[Saved entries]
┄┄┄┄┄┄┄┄┄┄

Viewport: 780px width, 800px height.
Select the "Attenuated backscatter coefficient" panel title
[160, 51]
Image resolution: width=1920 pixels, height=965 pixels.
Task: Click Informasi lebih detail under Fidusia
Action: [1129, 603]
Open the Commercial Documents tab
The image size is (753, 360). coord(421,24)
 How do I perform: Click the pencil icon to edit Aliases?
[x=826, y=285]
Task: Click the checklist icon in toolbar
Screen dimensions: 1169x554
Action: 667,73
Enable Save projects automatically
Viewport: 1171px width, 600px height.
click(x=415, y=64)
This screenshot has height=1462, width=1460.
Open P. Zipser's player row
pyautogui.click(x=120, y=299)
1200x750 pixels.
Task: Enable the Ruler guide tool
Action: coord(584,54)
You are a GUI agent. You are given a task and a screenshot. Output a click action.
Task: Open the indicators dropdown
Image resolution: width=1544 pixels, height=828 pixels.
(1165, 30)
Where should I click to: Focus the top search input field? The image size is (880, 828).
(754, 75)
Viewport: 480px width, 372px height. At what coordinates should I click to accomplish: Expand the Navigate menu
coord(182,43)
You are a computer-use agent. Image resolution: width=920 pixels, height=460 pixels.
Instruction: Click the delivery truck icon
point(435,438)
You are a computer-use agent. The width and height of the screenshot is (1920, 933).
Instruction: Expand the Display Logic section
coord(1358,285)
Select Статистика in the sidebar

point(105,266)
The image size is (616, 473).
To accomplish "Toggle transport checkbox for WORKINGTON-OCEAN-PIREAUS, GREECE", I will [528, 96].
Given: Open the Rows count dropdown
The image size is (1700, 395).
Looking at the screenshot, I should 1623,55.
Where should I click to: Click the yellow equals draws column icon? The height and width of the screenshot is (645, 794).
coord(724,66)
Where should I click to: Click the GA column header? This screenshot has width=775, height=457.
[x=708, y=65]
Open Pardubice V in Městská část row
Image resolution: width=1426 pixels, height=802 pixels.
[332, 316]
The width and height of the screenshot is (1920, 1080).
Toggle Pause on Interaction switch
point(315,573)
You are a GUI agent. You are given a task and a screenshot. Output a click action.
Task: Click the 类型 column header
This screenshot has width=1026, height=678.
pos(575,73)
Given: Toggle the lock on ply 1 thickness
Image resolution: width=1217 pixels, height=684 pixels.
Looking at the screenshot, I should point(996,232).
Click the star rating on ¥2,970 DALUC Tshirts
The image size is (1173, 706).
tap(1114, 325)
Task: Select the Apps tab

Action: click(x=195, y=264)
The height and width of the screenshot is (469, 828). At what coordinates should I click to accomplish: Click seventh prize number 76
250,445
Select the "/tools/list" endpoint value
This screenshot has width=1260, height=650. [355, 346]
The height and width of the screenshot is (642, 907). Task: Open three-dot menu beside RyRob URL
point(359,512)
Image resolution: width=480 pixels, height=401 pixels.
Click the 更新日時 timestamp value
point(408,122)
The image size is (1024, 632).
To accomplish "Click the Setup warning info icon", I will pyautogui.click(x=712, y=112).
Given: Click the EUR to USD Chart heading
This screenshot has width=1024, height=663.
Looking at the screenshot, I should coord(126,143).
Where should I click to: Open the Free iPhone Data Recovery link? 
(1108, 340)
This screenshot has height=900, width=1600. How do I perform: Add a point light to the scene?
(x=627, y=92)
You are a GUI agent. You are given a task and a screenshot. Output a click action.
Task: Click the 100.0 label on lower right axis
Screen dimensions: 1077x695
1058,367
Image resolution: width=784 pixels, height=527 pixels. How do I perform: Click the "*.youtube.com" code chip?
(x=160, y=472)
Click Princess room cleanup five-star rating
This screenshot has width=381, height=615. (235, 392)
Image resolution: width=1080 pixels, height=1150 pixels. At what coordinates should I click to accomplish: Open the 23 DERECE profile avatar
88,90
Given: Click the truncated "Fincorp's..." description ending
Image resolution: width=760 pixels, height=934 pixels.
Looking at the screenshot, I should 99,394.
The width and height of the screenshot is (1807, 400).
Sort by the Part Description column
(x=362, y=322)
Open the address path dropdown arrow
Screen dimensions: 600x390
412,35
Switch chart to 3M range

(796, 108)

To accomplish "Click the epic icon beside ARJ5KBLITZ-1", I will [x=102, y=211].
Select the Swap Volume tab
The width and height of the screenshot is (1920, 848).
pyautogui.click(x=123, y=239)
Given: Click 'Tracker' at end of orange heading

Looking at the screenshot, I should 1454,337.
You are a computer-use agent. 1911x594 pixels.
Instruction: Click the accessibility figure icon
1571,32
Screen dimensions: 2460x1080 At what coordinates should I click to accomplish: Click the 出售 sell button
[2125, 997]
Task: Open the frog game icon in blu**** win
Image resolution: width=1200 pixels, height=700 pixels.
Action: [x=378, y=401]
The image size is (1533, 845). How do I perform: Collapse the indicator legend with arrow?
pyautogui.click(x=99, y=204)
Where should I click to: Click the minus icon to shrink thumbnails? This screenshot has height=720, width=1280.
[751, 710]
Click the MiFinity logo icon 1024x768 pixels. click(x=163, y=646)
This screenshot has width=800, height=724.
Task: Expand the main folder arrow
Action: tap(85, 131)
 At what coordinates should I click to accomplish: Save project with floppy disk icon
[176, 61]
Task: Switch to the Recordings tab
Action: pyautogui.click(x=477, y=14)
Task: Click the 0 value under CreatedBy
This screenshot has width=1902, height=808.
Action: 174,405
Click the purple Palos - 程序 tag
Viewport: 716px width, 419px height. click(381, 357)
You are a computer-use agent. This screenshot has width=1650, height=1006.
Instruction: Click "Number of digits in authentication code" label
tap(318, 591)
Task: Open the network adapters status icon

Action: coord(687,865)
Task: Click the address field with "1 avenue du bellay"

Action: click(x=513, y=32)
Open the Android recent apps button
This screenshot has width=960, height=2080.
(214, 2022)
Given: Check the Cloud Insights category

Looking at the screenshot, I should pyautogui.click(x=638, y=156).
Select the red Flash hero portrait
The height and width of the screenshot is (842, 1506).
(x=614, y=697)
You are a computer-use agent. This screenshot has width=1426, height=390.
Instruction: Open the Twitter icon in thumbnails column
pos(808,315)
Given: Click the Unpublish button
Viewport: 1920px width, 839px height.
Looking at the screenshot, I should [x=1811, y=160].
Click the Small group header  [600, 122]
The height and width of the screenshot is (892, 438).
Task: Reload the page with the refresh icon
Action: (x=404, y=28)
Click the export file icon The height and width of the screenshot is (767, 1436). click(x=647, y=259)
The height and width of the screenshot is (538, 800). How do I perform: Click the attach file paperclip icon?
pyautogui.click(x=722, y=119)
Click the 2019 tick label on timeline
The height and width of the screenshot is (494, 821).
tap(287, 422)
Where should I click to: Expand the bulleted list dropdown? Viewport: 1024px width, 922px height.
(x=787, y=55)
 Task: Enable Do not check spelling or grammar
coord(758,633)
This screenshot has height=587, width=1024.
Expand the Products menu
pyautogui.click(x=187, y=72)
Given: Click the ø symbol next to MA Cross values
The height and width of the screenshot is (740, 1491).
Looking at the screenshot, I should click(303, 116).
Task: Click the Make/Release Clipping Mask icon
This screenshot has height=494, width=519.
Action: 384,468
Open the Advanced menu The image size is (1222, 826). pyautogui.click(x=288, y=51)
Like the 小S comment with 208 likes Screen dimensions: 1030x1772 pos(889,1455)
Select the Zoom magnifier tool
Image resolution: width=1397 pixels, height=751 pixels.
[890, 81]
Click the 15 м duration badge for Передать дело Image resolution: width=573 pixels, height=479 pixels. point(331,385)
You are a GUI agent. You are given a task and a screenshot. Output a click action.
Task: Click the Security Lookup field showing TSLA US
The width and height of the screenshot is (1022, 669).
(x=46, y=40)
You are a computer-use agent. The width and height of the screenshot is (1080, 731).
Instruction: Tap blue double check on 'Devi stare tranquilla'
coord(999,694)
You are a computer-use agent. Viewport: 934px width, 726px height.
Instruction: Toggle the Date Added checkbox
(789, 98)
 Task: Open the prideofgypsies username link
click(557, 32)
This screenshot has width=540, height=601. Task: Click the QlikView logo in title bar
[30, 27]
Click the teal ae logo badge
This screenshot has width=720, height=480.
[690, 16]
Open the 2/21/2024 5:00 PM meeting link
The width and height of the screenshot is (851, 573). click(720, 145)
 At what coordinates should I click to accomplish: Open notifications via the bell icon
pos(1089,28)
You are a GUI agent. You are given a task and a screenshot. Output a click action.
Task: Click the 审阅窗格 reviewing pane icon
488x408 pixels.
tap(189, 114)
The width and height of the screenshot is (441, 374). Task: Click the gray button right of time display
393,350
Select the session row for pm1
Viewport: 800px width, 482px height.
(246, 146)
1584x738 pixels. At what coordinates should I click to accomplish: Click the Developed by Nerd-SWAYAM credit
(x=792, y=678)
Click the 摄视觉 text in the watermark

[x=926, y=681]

┄┄┄┄┄┄┄┄┄┄

* Problem to solve
Exactly the lines above from the one with "Task: Click the Make/Release" to the one with "is (1080, 731).", both included, are to be quoted; leave the rest out.

* Output of the exercise
Task: Click the Make/Release Clipping Mask icon
This screenshot has height=494, width=519.
Action: 384,468
Open the Advanced menu The image size is (1222, 826). pyautogui.click(x=288, y=51)
Like the 小S comment with 208 likes Screen dimensions: 1030x1772 pos(889,1455)
Select the Zoom magnifier tool
Image resolution: width=1397 pixels, height=751 pixels.
[890, 81]
Click the 15 м duration badge for Передать дело Image resolution: width=573 pixels, height=479 pixels. point(331,385)
You are a GUI agent. You are given a task and a screenshot. Output a click action.
Task: Click the Security Lookup field showing TSLA US
The width and height of the screenshot is (1022, 669).
(x=46, y=40)
You are a computer-use agent. The width and height of the screenshot is (1080, 731).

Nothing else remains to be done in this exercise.